BUENOS AIRES (Reuters) - Argentina’s peso snapped its losing streak on Tuesday, closing 3.73 percent stronger at 24.10 per U.S. dollar after the central bank sold reserves but before the government reported 12-month inflation at a dizzying 25.5 percent.
The bank said it sold $791 million in the spot market to support the local currency on Tuesday. It has already sold billions of dollars of reserves on previous interventions and hiked interest rates to 40 percent.
Official data meanwhile showed April consumer prices rose 2.7 percent, bringing 12-month inflation to one of the highest rates in the world.
Weak fundamentals, skittishness regarding devaluation and concern over Argentina’s drought-hit soy harvest have helped put the economy, and the peso, under pressure. Gross domestic product is nonetheless expected to expand modestly this year.
The currency hit a record low on Monday, having weakened every trading day since May 3. Despite Tuesday’s gain, the peso remained 14.77 percent weaker since the start of the month and 22.61 percent so far this year.
The central bank increased interest rates on its short-term ‘Lebac’ securities to 40 percent from 26.3 percent in its monthly auction, it said on Tuesday. The monetary authority sold 620,930 billion pesos ($25.77 billion) in Lebacs, compared with the 615,877 billion pesos’ worth of securities that matured.
Argentina will not issue any new international bonds for the rest of this year, and perhaps not in 2019 either, Finance Minister Luis Caputo told reporters on Tuesday.
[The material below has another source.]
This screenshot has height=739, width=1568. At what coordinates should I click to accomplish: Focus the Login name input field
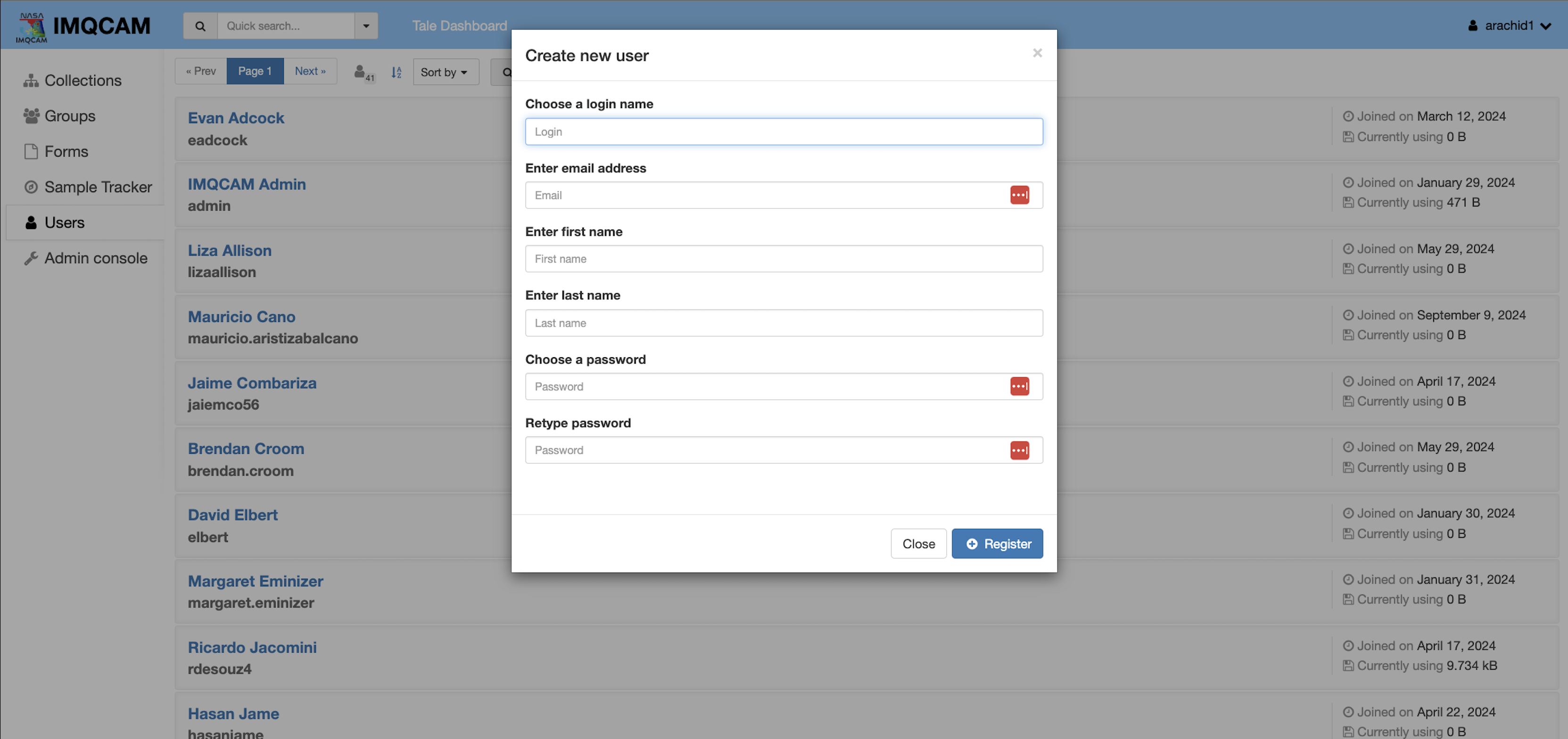click(x=784, y=131)
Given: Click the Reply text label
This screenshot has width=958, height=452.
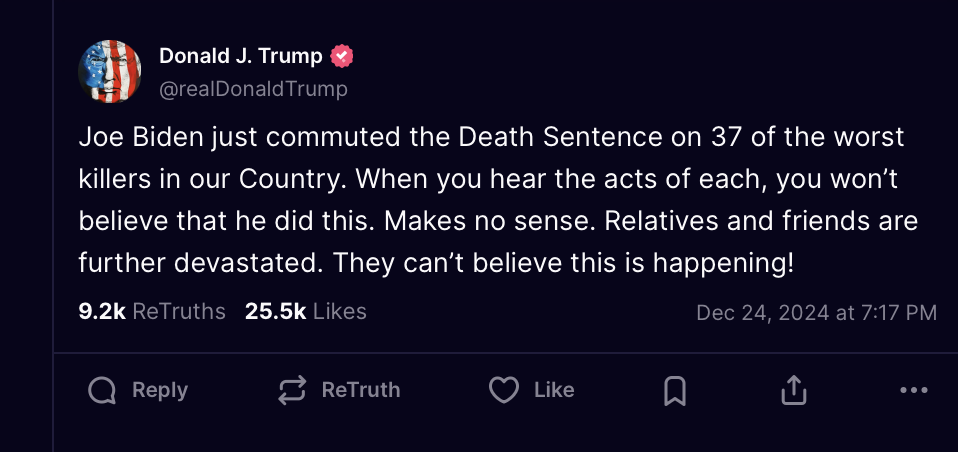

The wobbly currency last week drove the government to ask for a “high access stand-by arrangement” from the International Monetary Fund. The deal, which may impose fiscal belt-tightening conditions, is being negotiated in Washington.
The IMF negotiations carry political risks for President Mauricio Macri, in a country where many blame IMF-backed policies for a 2001-2002 economic meltdown.
Macri’s Cabinet Chief Marcos Pena told reporters on Tuesday that Argentina, and not the IMF, would dictate the terms of any agreement. He called on the country to work to lower Argentina’s deficit, particularly in the 2019 budget.
“We will have to sit down, all parties, with enormous openness, generosity and responsibility,” to hammer out a spending plan for next year, Pena said.
The government earlier this month lowered its fiscal deficit goal in 2018 to 2.7 percent of gross domestic product from 3.2 percent previously, in another bid to calm markets.